Note: Marital status - contrast 1, single vs. coupled or formerly coupled; Marital status - contrast 2, currently coupled vs. formerly coupled; Time to Shelter - contrast 1, 15 s to shelter vs. more time; Time to shelter - contrast 2,30-45 s to shelter vs. 60-90 s.

Table 4.

Regression model for effects by demographic variables and time to shelter on GAS.

Variables β t p
(Constant) 0.06 0.95
Age 0.05 0.60 0.55
Education –0.07 –0.99 0.32
Sex –0.28 –4.51 0.00
Economic status 0.10 1.54 0.12
Marital status - contrast 1 –0.19 –1.86 0.06
Marital status - contrast 2 0.14 1.64 0.10
Employment –0.12 –2.06 0.04
Place of birth 0.07 1.19 0.23
Religiosity 0.10 1.68 0.10

Note: Marital status - contrast 1, single vs. coupled or formerly coupled; Marital status - contrast 2, currently coupled vs. formerly coupled.

Time to shelter, in itself, was also significantly associated with PTSS, and added to the explained variance in PTSS, above and beyond the demographic variables (R2 change = .03, F change[2,239] = 3.75, p = .03). The pattern emerging was consistent with a dose-response pattern, so that being at 60–90 s to shelter was associated with lower PTSS than being at 30–45 s to shelter (contrast 2, see in Table 3, Model 2). However, being at 15 s to shelter did not increase risk of symptoms than did having more time available (contrast 1, see Table 3, Model 2). With this addition of time to shelter in the second step, marital status became significantly associated with PTSS, with single individuals more symptomatic than their married or formerly married counterparts (contrast 1, see in Table 3, Model 2), however education was no longer significantly associated with PTSS.

Finally, the interaction between time to shelter and education, when entered in the third step, significantly associated with symptoms (interaction with contrast 2, see in Table 3, Model 3), suggesting that education played a role in the relationship between symptoms and years of education for those with 30 s and over to reach shelter. This step significantly added to the explained variance within the model above and beyond the previously entered variables (R2 change = .02, F change[2,237] = 3.41, p = .02), suggesting moderation of time to shelter effects by education.
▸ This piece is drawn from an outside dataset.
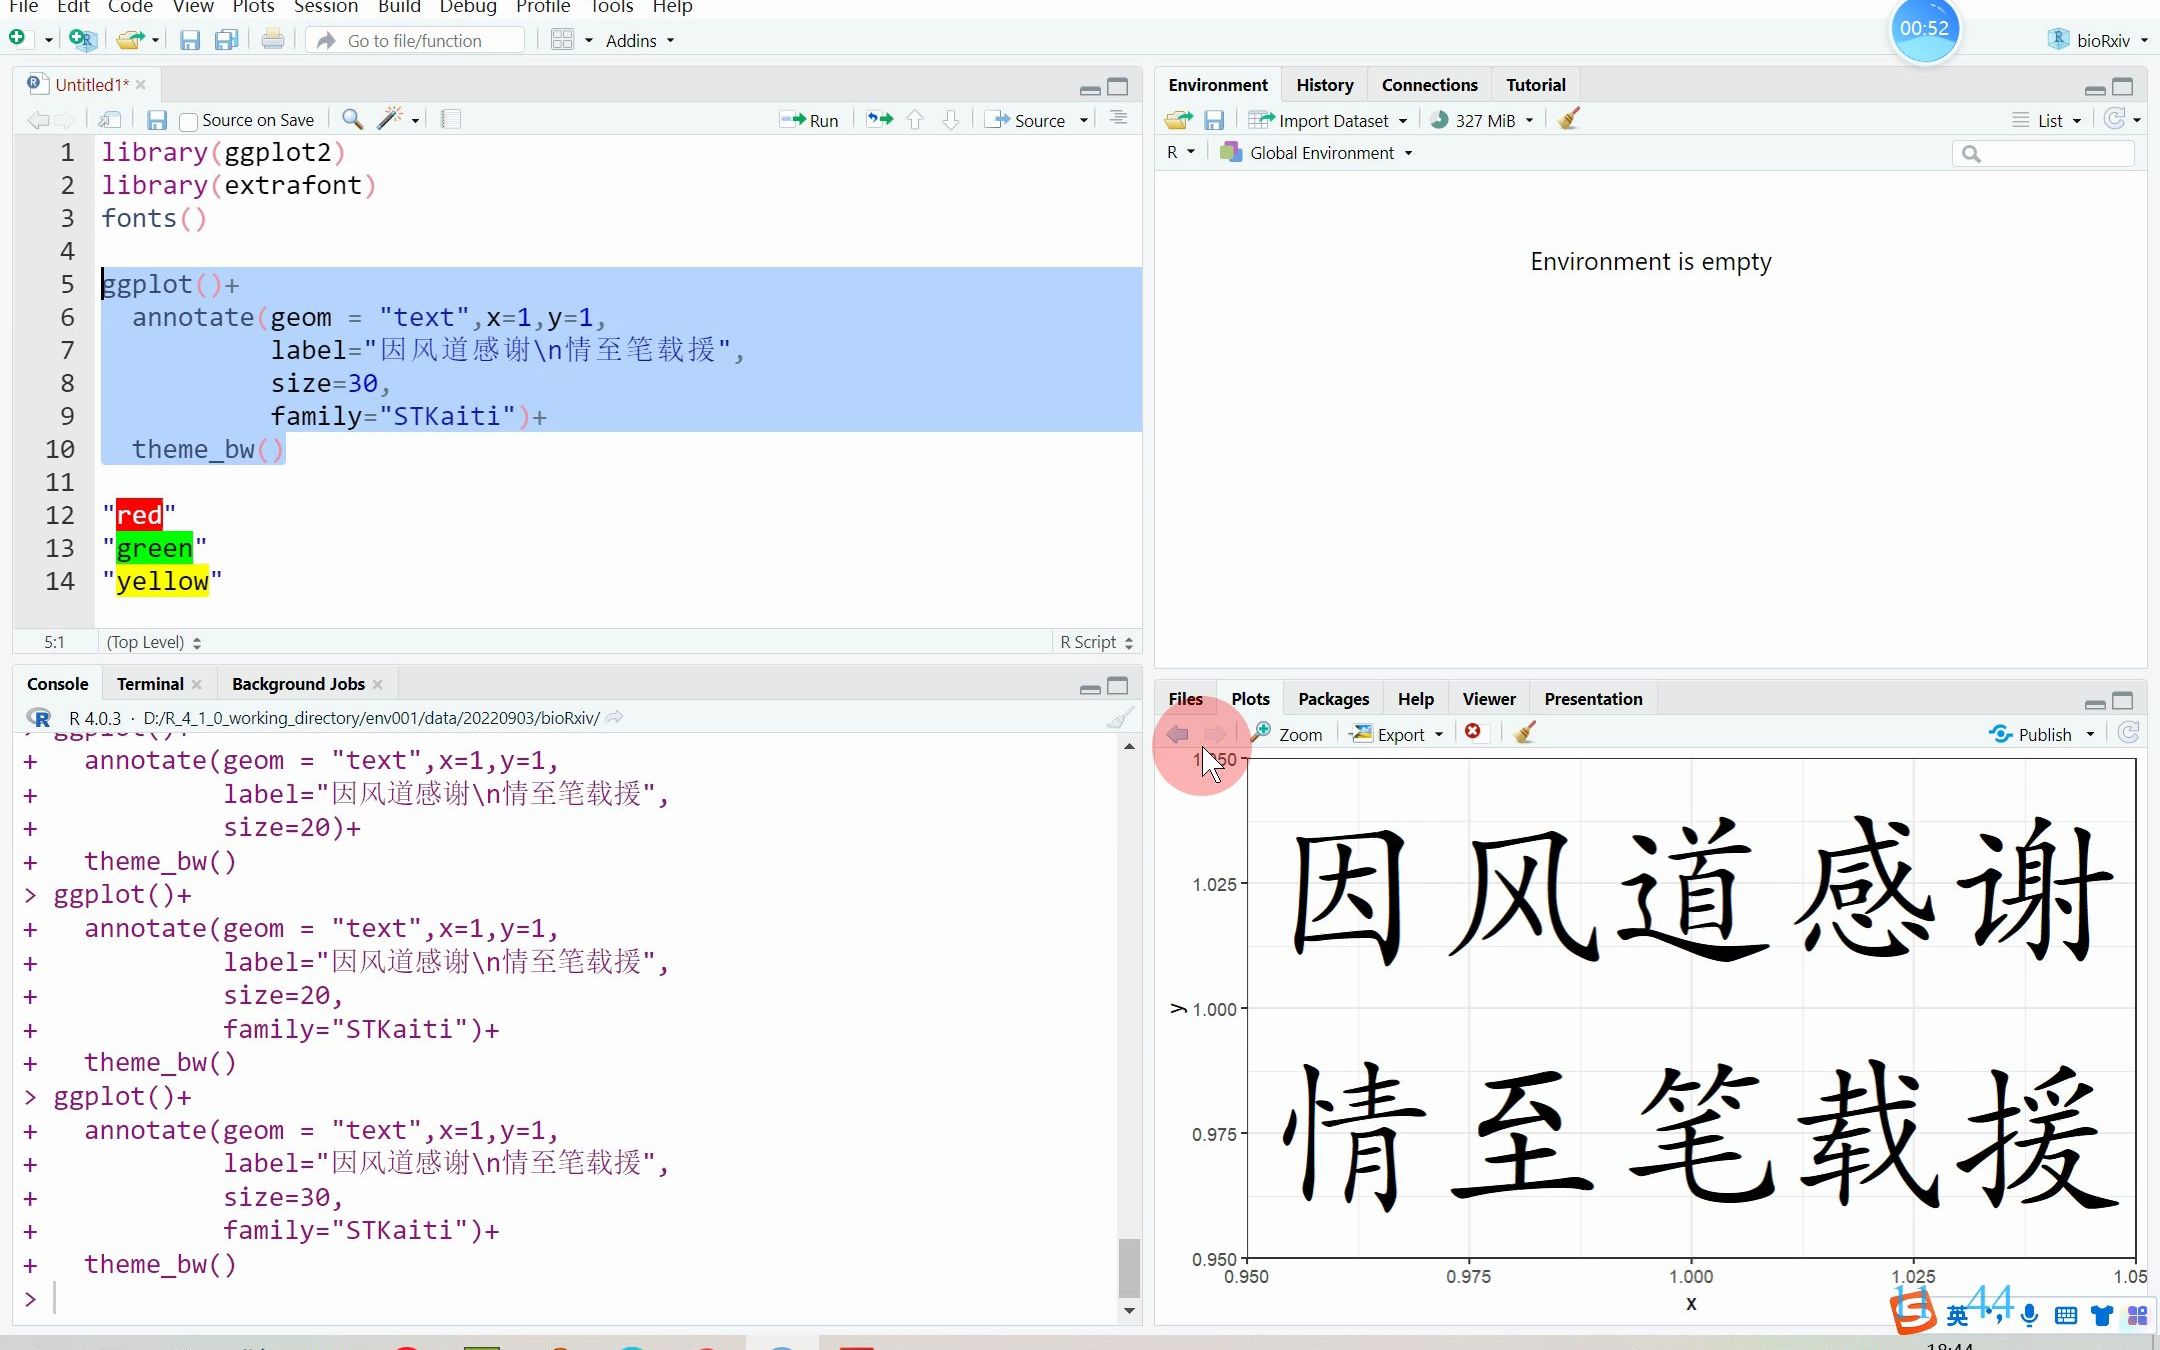Select the Terminal tab in console
This screenshot has width=2160, height=1350.
148,683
In order to further examine this interaction, PTSS were regressed on years of education by time to shelter groups. The dose-response effect for time to shelter appeared to be attenuated by education, with smaller slopes for this effect as one has accumulated more years of education (for the simple slope analysis see Fig. 2).

Fig. 2.

Fig. 2

PTSS by years of formal education for different time to shelter groups.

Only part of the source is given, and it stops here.